TEXT SECTION
>> START

The Demand Side Management (DSM) activities identified in the Company’s IRP, as well as the 1995 Conservation Plan, cannot be considered as “aggressively addressing” the issue of demand side resources in a manner that the Commission indicated it would reward in Order No. 22299. The Company’s plans show expenditures for conservation declining rapidly, from nearly $5 million in 1995, to under $3 million in 97-98, and only $239 thousand in 2004 and beyond.
The decline in expenditures is primarily related to a policy decision by Idaho Power to increase the portion of total resource costs that are paid by the customer, and decrease the portion paid by the utility. By increasing the costs of participation for the customer, the Company is decreasing the penetration rate of the programs, and reducing the amount of DSM resources that will be purchased.
When the Commission approved the Demand Side Tariff Rider for Washington Water Power, it approved an activity level for DSM activities that was equal to 1.5% of gross revenues, a rate that was approximately equal to the national average for utility DSM expenditures in the early 1990's. Under Idaho Power’s Plan, DSM activity, which was at slightly less than 1% of revenues in 1995, will fall rapidly to less than one half of one percent of revenues by 1997, and to less than a tenth of one percent by 2004.
Idaho Power has expressed some interest in implementing a tariff rider or similar alternative to traditional financing for DSM measures. Staff is concerned with the level of DSM purchases that are proposed by the Company, yet recognizes the Company’s concerns with competition. If the level of DSM purchases were not decreasing, Staff would look more favorably at such alternative methods of financing these purchases.
Staff provided the Company with a number of comments on the DSM components of a draft version of this plan, and, with the exception of the minor typographical suggestions, the concerns raised in those comments remain pertinent to the Plan submitted for filing.

>> END

(Word and item position data)
>> START

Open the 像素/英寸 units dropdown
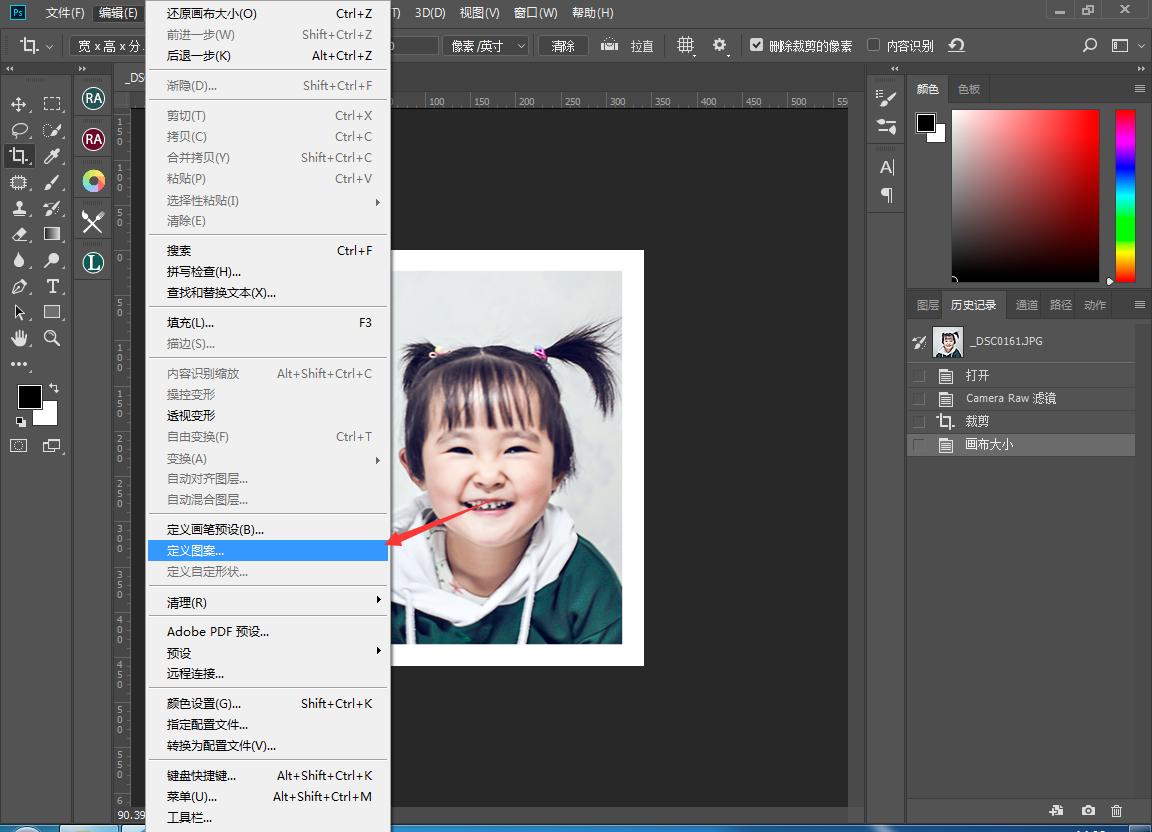 click(x=486, y=44)
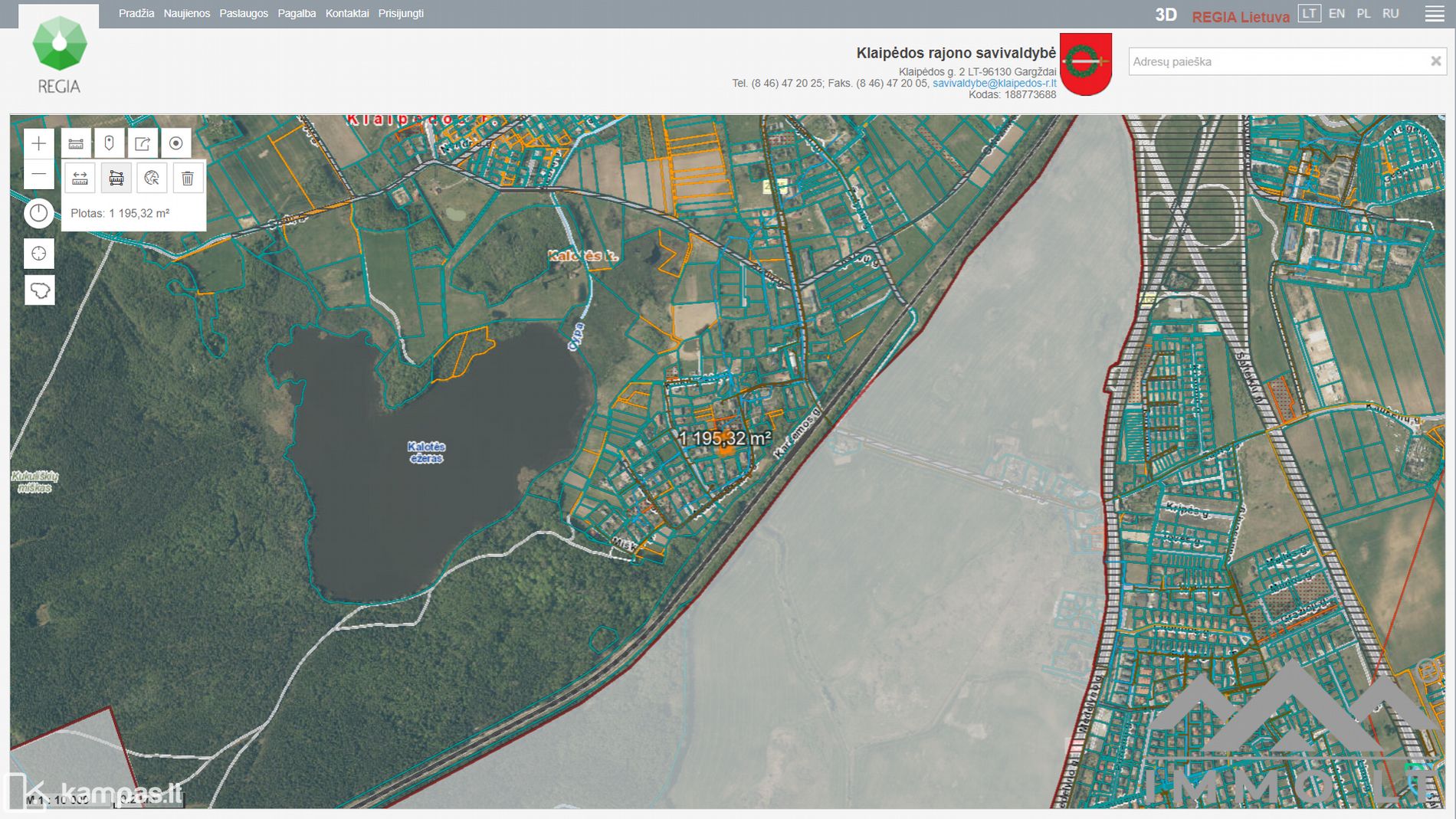Click the Adresų paieška search field
Image resolution: width=1456 pixels, height=819 pixels.
tap(1276, 61)
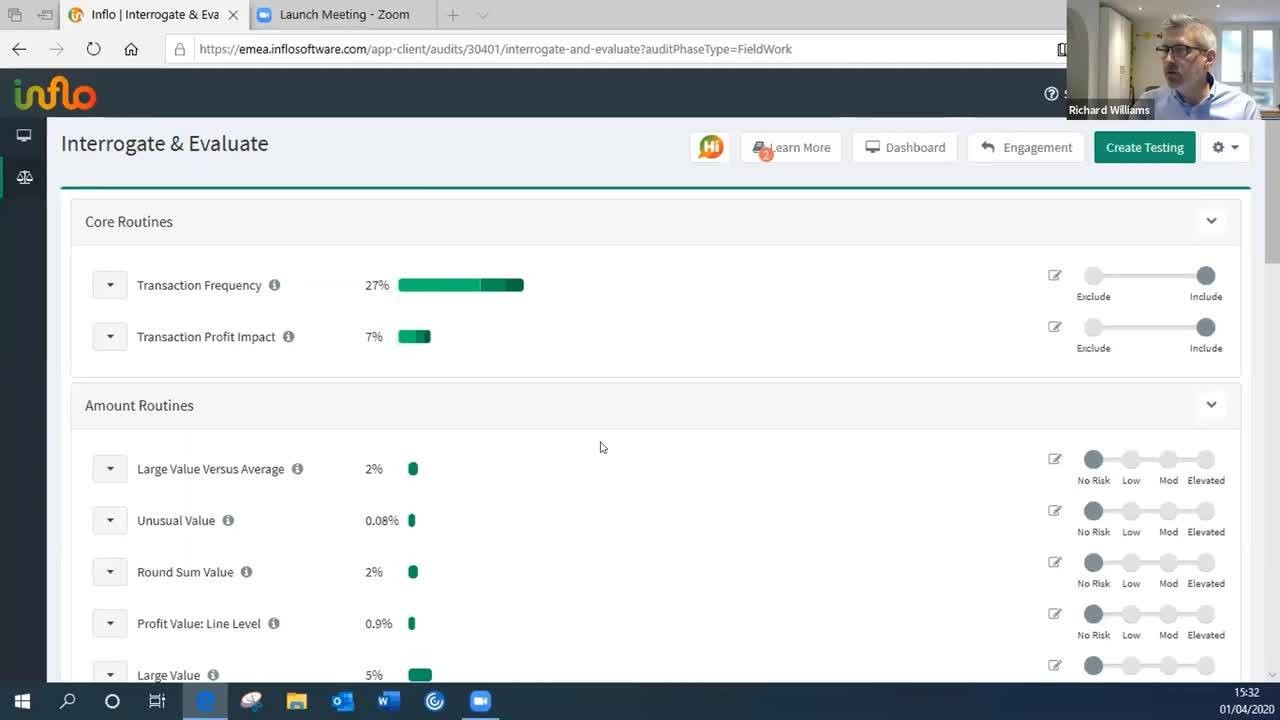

>> END

WHAT YOU SHOULD DO
Retype the passage of the Idaho Power DSM comments from "Idaho Power has" to "submitted for filing." without any changes.

RESULT FOR THIS EXERCISE
Idaho Power has expressed some interest in implementing a tariff rider or similar alternative to traditional financing for DSM measures. Staff is concerned with the level of DSM purchases that are proposed by the Company, yet recognizes the Company’s concerns with competition. If the level of DSM purchases were not decreasing, Staff would look more favorably at such alternative methods of financing these purchases.
Staff provided the Company with a number of comments on the DSM components of a draft version of this plan, and, with the exception of the minor typographical suggestions, the concerns raised in those comments remain pertinent to the Plan submitted for filing.